* **TASK DETAILS**
Would you please output the lines from the one holding "Ähnliche Artikel (132, 2192)" to the end of the entries, exactly and with no others?

* **EXERCISE DATA**
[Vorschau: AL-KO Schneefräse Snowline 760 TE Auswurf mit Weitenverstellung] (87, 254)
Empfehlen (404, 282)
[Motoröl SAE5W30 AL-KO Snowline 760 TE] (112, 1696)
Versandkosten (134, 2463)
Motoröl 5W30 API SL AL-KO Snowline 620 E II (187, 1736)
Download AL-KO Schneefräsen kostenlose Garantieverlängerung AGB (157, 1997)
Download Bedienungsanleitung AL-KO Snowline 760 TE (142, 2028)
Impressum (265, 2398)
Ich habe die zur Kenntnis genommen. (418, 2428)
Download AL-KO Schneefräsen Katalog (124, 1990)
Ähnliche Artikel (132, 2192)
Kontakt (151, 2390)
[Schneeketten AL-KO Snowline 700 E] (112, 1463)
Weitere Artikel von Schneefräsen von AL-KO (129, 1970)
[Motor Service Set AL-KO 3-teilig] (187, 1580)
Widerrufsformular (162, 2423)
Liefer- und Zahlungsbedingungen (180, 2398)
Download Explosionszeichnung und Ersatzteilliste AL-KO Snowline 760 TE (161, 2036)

* **TASK RESULT**
Ähnliche Artikel (132, 2192)
Kontakt (151, 2390)
[Schneeketten AL-KO Snowline 700 E] (112, 1463)
Weitere Artikel von Schneefräsen von AL-KO (129, 1970)
[Motor Service Set AL-KO 3-teilig] (187, 1580)
Widerrufsformular (162, 2423)
Liefer- und Zahlungsbedingungen (180, 2398)
Download Explosionszeichnung und Ersatzteilliste AL-KO Snowline 760 TE (161, 2036)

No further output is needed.